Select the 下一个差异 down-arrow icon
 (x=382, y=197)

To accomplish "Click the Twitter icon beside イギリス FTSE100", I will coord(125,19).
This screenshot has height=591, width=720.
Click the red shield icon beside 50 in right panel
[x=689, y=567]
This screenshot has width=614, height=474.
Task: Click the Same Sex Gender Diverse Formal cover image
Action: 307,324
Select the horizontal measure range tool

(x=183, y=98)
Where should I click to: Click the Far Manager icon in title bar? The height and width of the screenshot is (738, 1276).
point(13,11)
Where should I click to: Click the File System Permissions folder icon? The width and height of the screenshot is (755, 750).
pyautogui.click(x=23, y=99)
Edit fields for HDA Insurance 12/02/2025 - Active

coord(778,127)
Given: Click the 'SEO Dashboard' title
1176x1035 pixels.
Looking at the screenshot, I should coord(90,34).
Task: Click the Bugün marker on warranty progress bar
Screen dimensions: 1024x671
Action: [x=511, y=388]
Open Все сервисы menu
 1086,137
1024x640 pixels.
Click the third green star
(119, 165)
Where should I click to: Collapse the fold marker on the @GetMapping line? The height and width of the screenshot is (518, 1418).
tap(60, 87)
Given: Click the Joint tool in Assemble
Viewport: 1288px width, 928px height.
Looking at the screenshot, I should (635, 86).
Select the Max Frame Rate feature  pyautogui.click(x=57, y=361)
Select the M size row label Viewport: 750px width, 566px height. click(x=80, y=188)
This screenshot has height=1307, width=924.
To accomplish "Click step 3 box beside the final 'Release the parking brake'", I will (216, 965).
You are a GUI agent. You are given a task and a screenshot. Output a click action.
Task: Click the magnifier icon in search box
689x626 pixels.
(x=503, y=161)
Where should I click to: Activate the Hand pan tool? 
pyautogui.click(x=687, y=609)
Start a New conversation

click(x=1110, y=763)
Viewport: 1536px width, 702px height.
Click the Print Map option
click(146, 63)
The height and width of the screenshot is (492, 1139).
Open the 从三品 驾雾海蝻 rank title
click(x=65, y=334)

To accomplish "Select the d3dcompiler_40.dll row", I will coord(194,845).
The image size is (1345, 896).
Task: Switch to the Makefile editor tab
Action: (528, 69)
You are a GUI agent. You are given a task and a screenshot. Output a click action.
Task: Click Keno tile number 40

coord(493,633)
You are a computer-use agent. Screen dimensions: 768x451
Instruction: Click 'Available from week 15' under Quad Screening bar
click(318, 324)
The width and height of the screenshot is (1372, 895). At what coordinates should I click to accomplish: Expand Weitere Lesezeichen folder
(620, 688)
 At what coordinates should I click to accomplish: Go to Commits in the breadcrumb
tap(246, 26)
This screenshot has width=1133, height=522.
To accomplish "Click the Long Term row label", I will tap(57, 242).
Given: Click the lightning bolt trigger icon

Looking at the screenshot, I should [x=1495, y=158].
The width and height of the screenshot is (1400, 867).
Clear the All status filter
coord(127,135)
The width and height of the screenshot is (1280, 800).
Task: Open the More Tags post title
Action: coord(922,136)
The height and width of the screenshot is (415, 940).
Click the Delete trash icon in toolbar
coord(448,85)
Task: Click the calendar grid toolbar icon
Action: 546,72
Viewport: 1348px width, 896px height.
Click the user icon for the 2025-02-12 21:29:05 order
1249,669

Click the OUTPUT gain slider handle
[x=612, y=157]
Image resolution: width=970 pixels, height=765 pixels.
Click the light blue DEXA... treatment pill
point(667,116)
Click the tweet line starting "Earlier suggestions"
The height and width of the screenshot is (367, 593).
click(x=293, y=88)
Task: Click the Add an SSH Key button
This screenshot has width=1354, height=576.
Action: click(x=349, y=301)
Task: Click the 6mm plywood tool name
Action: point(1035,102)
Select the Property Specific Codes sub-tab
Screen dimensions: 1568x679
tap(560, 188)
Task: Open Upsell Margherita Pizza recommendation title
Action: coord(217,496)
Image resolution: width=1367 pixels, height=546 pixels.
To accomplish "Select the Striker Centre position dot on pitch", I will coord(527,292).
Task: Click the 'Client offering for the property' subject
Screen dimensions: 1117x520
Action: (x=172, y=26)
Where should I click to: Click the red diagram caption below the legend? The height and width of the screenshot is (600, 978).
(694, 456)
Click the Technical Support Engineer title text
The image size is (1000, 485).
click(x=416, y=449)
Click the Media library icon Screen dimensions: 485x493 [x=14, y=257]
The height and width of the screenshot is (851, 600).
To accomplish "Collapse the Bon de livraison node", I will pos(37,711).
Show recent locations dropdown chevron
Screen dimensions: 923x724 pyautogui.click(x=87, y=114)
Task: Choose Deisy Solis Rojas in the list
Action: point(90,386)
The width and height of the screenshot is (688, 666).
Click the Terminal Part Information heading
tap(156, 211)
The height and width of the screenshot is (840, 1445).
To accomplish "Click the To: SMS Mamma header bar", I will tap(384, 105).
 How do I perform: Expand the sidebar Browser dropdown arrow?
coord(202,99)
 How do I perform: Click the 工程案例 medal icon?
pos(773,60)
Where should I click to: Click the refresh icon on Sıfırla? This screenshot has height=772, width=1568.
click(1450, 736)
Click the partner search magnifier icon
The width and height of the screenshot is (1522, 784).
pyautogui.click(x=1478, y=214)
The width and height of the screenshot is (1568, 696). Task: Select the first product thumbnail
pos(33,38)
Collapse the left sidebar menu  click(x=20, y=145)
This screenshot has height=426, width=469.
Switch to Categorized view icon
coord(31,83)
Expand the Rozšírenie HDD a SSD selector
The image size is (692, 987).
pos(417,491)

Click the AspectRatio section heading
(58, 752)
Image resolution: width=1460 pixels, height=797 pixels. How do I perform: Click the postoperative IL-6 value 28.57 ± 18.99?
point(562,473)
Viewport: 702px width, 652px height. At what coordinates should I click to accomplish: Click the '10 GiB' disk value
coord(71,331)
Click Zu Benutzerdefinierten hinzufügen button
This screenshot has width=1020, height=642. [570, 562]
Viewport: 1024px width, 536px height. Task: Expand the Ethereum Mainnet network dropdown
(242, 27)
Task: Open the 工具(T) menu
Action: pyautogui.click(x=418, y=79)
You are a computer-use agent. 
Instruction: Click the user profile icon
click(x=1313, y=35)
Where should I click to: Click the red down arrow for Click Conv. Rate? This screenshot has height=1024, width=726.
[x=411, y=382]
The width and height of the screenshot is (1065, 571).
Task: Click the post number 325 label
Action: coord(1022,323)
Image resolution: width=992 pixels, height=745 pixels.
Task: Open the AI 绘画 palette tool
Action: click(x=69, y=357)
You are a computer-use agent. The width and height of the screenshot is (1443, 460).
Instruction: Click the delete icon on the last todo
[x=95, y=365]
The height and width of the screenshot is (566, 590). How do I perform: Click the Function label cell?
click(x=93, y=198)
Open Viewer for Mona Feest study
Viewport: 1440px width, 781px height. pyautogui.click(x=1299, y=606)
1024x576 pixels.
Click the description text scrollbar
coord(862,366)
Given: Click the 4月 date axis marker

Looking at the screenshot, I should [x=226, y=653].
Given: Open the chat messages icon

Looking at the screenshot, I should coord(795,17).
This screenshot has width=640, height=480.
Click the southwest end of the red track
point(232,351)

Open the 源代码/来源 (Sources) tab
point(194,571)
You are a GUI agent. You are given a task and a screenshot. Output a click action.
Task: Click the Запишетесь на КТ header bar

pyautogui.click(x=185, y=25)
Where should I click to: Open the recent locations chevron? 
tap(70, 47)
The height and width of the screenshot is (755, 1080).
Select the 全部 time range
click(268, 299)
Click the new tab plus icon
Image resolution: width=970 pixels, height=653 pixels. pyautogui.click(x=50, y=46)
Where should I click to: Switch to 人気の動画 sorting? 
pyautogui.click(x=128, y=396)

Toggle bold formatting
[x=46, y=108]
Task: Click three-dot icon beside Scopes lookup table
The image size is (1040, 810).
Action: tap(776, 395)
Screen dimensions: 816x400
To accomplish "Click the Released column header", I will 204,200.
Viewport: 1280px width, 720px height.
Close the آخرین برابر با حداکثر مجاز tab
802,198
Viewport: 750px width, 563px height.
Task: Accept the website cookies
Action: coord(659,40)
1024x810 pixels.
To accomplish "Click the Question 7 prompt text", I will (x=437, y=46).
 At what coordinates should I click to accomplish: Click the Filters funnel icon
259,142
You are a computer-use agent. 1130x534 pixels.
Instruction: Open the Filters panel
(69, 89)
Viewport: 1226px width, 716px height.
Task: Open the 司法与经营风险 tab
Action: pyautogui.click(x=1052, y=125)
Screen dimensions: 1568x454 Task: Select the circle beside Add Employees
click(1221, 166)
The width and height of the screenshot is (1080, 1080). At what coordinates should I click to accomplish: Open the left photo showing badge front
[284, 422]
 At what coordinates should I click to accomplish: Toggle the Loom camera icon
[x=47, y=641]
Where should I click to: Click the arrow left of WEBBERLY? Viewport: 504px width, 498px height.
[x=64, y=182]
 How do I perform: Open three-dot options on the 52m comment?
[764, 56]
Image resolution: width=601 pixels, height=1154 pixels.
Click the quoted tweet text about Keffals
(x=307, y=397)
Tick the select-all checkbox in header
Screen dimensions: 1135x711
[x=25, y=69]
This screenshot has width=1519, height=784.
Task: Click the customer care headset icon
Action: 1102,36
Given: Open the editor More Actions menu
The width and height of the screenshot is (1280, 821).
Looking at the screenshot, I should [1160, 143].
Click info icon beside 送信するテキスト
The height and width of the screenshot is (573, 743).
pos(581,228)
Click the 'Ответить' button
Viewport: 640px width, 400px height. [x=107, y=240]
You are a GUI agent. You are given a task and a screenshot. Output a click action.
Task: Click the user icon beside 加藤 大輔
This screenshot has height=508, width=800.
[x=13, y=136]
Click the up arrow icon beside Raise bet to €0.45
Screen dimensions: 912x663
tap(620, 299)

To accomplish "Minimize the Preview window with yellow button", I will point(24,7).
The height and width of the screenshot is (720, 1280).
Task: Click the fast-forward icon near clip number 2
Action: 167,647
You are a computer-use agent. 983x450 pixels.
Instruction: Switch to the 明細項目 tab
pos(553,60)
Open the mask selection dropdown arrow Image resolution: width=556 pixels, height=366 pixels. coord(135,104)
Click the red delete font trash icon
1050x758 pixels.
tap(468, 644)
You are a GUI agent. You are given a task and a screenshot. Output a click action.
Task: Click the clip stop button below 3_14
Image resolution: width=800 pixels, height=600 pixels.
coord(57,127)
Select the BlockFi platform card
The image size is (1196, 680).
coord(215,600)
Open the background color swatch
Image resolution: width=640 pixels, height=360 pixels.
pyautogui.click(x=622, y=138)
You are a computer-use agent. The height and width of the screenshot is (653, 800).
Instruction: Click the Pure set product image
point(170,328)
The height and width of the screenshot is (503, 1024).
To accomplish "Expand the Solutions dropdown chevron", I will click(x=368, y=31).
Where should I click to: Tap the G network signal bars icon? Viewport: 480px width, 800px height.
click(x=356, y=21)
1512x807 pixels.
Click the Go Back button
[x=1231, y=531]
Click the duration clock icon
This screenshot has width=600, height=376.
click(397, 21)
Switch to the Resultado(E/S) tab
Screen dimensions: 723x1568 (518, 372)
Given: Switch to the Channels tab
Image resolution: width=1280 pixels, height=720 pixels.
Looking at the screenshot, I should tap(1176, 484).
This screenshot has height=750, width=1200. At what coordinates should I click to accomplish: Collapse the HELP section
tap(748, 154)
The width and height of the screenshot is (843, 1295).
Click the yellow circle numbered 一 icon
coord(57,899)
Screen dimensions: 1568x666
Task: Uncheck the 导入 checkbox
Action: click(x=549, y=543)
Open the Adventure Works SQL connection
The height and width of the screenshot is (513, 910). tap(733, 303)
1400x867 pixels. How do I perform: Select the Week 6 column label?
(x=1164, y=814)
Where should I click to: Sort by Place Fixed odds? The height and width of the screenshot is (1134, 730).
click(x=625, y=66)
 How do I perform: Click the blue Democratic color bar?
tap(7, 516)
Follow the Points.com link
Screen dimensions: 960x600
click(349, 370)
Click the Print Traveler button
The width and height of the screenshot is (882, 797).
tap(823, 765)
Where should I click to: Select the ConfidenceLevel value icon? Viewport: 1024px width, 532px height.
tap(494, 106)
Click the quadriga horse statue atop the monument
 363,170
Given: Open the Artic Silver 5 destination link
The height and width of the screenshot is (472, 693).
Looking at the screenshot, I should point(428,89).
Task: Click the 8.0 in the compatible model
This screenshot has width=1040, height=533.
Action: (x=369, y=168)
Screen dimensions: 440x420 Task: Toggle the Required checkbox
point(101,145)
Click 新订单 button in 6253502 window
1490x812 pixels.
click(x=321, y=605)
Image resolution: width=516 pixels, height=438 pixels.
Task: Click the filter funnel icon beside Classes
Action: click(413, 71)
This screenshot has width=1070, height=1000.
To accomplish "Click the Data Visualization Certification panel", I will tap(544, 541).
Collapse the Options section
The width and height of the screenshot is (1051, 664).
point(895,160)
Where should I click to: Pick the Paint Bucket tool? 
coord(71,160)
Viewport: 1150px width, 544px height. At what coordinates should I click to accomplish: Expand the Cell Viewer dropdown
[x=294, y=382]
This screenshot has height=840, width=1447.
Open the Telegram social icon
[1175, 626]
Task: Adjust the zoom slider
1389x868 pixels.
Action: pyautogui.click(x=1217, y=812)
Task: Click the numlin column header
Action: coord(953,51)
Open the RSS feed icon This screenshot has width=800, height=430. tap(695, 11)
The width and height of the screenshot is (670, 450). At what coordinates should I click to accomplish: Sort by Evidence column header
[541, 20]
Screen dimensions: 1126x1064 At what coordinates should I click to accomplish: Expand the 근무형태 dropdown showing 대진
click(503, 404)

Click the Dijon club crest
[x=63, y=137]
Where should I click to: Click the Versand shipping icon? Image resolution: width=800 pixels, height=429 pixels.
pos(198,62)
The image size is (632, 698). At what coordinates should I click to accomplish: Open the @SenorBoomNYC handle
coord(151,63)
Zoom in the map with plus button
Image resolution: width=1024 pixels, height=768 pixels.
--------
__EXERCISE DIRECTIONS__. In exact wording, restate the lines of the data above from the first through the one holding "This screenshot has height=591, width=720.", and stop after that line.

__EXERCISE OUTPUT__.
Select the 下一个差异 down-arrow icon
 (x=382, y=197)

To accomplish "Click the Twitter icon beside イギリス FTSE100", I will coord(125,19).
This screenshot has height=591, width=720.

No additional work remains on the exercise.